Leave every picture out, and give again exactly the lines from the one containing "Where should I" through the end of the listing.

* **Excerpted data**
::::::::::
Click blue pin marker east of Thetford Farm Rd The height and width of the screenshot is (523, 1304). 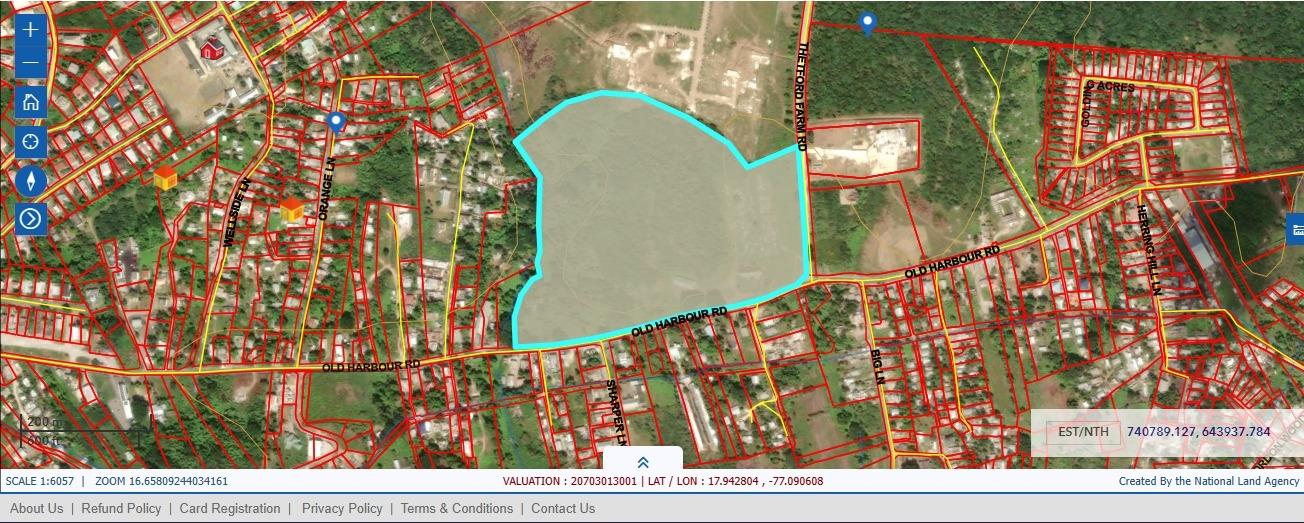(x=868, y=24)
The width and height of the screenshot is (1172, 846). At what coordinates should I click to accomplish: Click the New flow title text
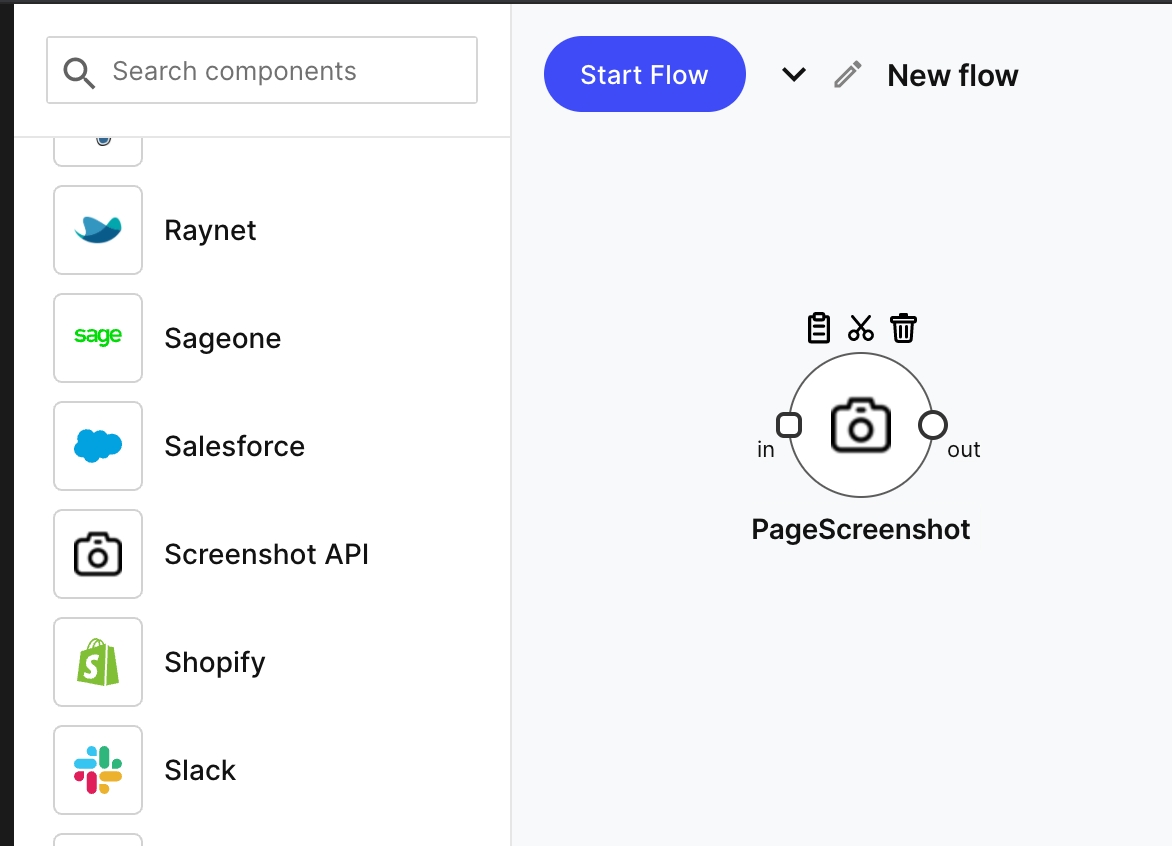click(952, 75)
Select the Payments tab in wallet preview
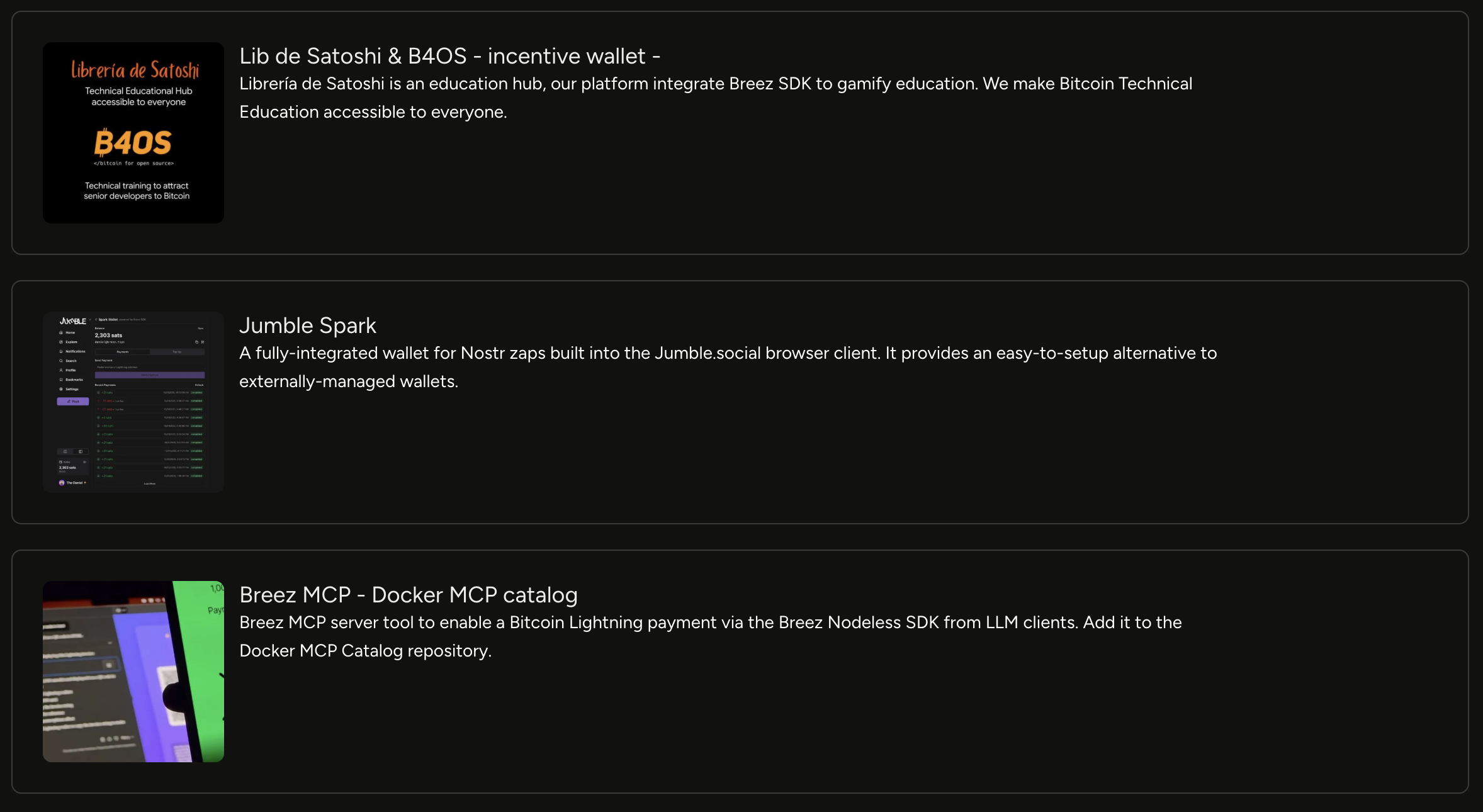Viewport: 1483px width, 812px height. [x=123, y=352]

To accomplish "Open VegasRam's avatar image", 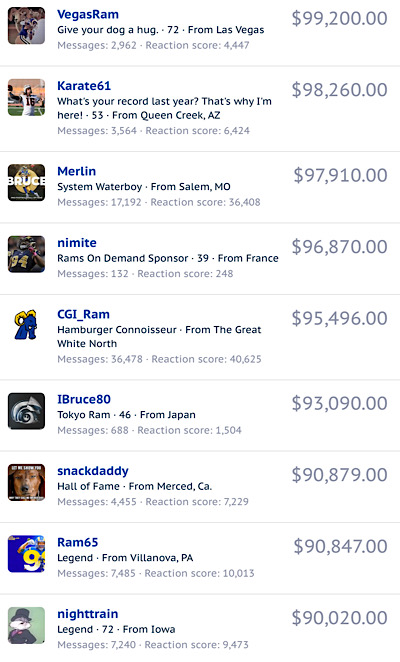I will pyautogui.click(x=26, y=26).
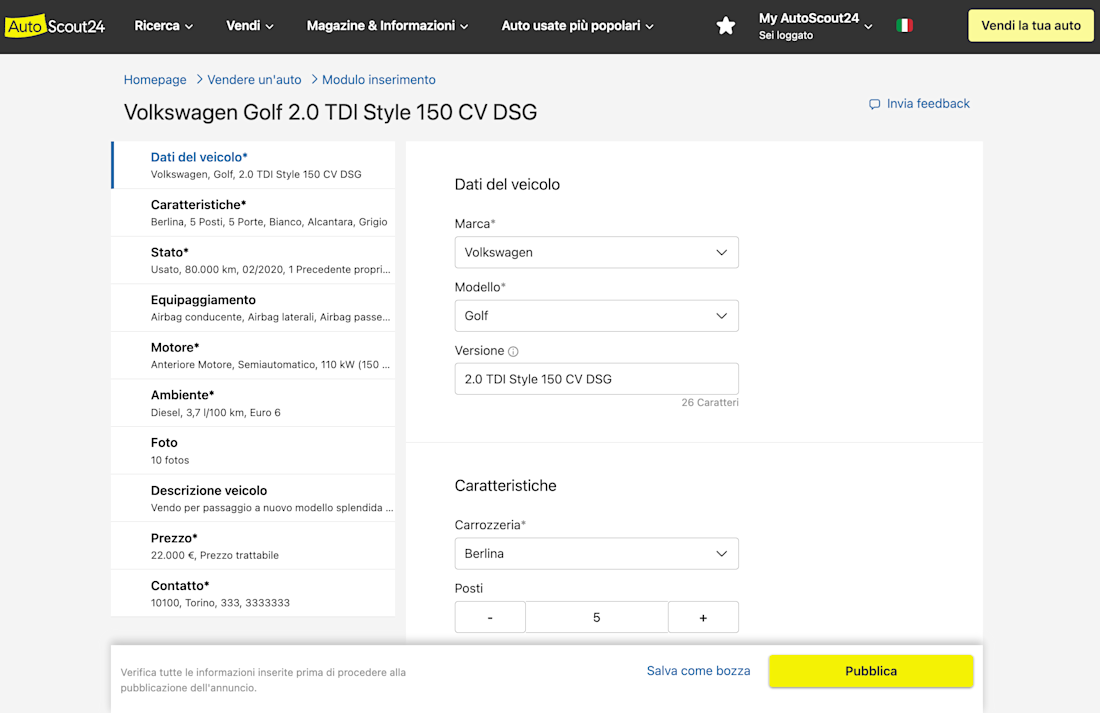The height and width of the screenshot is (713, 1100).
Task: Open the Ricerca menu
Action: pos(164,26)
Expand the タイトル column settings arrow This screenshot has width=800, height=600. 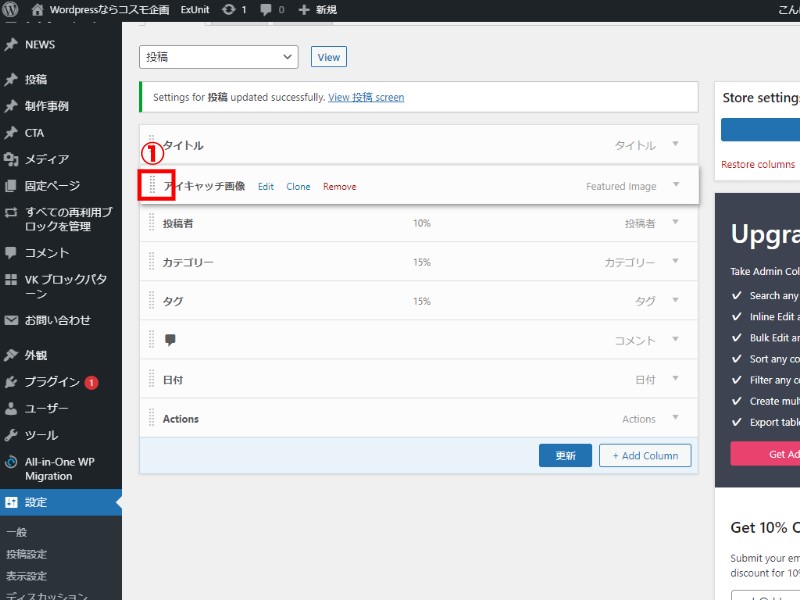[x=675, y=144]
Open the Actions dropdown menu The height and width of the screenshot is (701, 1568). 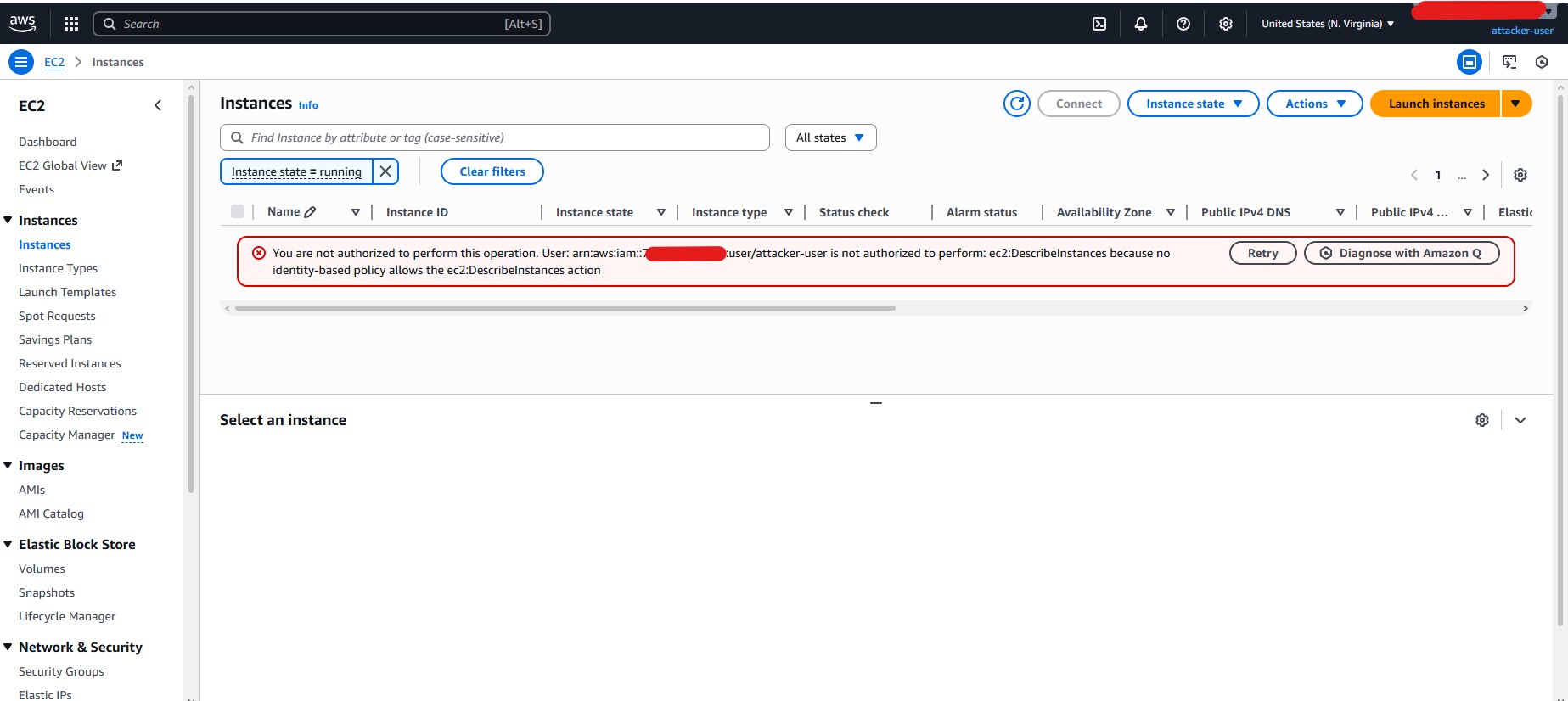point(1314,104)
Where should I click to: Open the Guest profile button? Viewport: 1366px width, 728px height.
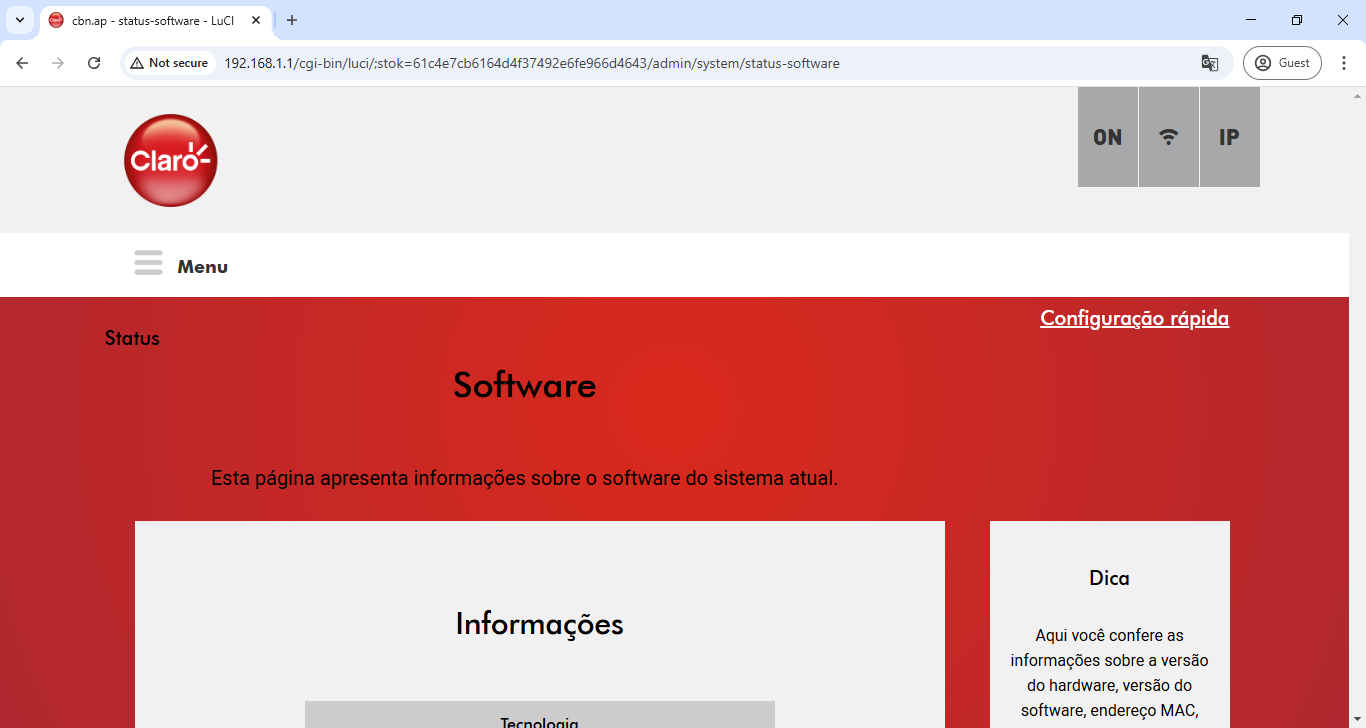pos(1282,63)
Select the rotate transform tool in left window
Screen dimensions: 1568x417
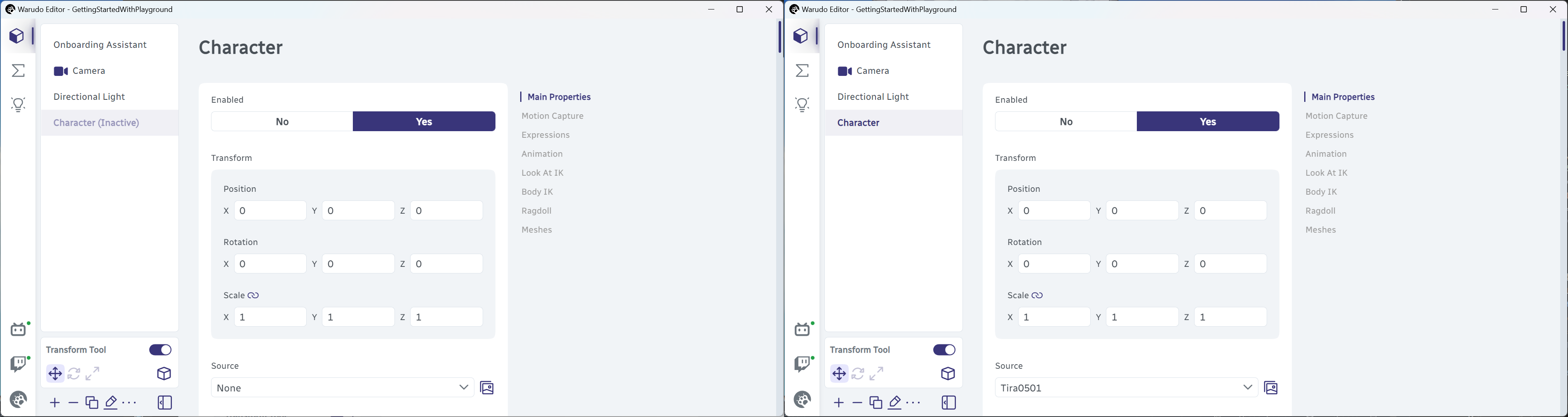pyautogui.click(x=74, y=373)
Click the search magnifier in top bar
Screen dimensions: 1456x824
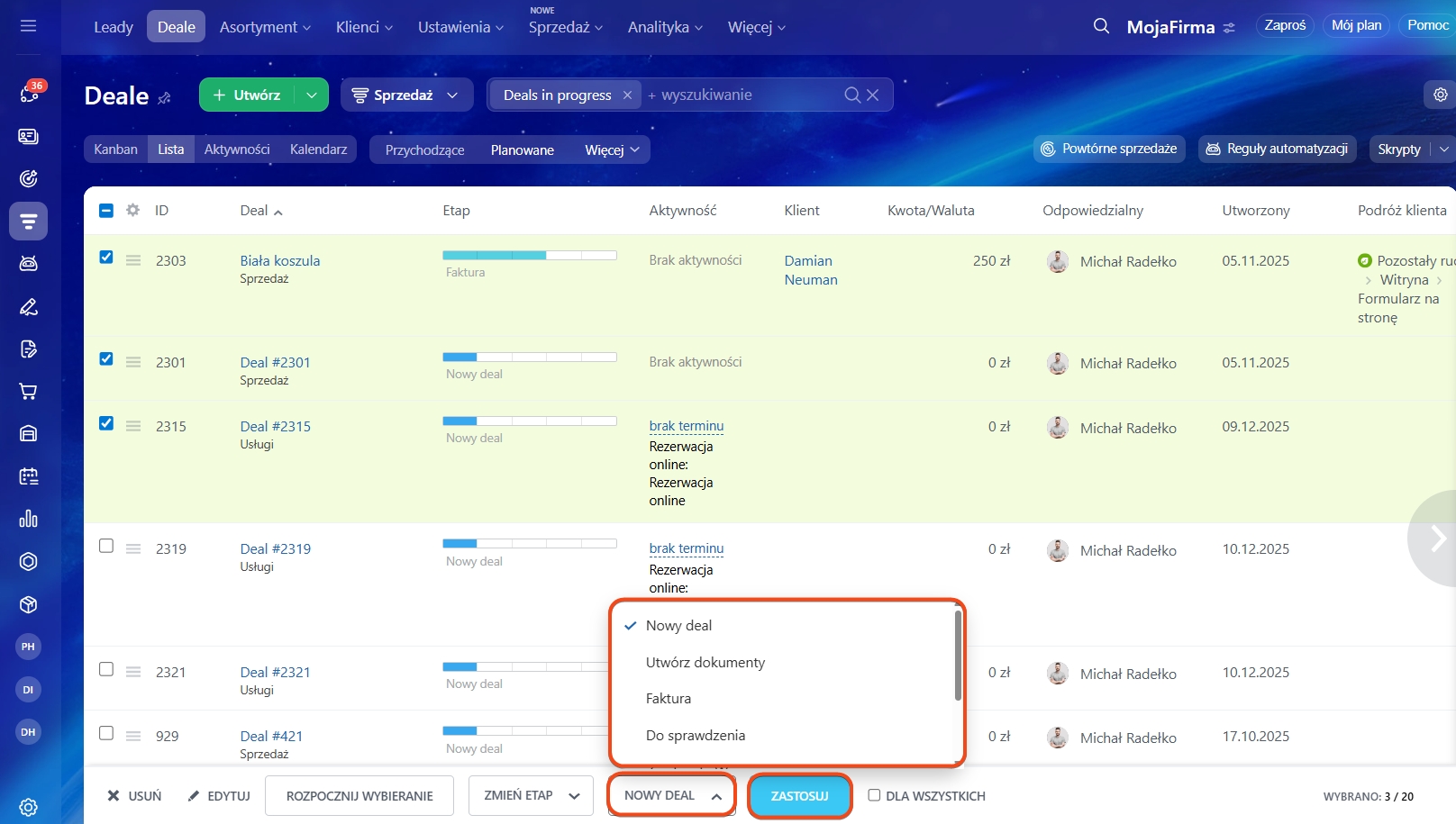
::::::::::
* **Written response**
Where should I click to: Open the Guest profile button? Viewport: 1366px width, 728px height.
pos(1282,63)
Select the rotate transform tool in left window
Screen dimensions: 1568x417
pyautogui.click(x=74, y=373)
Click the search magnifier in top bar
Screen dimensions: 1456x824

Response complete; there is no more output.